* [YOUR GOAL]:
Take the line with "Given: Click the bubble in Norway" and the rest of the lines after it, to the end of the entries, and restate them exactly.

──────

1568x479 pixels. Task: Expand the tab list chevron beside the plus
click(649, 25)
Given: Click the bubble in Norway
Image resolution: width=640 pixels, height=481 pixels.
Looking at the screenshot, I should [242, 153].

──────

* [EXERCISE SOLUTION]:
Given: Click the bubble in Norway
Image resolution: width=640 pixels, height=481 pixels.
Looking at the screenshot, I should [242, 153].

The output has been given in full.